DATA EXTRACT section start
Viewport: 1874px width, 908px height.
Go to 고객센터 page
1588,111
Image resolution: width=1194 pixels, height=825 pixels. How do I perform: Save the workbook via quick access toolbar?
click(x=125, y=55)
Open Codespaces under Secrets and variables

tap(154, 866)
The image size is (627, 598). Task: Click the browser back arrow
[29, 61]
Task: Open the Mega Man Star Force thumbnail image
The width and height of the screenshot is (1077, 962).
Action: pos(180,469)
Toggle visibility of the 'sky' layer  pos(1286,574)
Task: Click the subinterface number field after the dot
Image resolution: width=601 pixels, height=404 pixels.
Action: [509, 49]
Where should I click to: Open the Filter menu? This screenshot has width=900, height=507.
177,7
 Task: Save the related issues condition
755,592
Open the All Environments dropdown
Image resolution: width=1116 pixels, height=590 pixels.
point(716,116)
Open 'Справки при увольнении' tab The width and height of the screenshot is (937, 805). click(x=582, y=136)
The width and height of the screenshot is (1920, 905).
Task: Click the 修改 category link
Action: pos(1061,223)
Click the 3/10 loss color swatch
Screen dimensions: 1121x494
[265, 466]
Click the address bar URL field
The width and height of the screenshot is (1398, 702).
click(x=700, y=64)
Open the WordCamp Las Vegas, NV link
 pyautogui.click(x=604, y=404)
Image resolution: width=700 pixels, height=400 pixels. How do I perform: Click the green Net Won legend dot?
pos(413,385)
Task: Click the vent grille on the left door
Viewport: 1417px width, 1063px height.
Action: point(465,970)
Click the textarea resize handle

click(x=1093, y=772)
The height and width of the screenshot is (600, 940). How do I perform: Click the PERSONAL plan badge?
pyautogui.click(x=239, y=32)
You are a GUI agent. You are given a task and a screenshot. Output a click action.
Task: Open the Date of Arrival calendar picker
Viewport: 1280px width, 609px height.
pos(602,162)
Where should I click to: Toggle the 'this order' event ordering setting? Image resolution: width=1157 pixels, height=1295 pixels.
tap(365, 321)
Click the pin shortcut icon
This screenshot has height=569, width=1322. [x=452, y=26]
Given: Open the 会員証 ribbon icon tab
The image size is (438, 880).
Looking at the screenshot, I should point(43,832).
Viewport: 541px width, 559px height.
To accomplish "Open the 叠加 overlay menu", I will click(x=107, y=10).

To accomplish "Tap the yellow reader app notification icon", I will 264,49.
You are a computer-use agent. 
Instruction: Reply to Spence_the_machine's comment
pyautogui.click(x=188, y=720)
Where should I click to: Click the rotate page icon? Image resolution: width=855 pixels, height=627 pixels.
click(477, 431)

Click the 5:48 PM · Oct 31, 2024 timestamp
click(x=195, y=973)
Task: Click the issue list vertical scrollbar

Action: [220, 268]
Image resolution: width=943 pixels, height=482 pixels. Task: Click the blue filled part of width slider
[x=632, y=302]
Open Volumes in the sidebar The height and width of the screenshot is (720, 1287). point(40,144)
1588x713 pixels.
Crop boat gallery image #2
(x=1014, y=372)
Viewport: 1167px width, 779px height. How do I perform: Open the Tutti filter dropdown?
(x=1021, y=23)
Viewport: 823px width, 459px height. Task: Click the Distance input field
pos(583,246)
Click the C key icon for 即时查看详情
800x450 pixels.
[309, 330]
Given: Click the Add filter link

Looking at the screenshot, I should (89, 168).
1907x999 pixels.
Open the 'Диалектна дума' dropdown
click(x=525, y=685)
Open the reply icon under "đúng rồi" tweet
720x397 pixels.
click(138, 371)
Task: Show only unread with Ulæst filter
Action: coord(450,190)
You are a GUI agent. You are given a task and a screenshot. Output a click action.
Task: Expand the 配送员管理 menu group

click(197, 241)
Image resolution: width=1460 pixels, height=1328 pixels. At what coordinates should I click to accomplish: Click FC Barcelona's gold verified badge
DATA EXTRACT section end
INSTRUCTIONS TO FOLLOW
Filter the records above and copy every line that contains the word "accomplish".

REPLY TO THE TASK
To accomplish "Open the 叠加 overlay menu", I will click(x=107, y=10).
To accomplish "Tap the yellow reader app notification icon", I will 264,49.
Image resolution: width=1460 pixels, height=1328 pixels. At what coordinates should I click to accomplish: Click FC Barcelona's gold verified badge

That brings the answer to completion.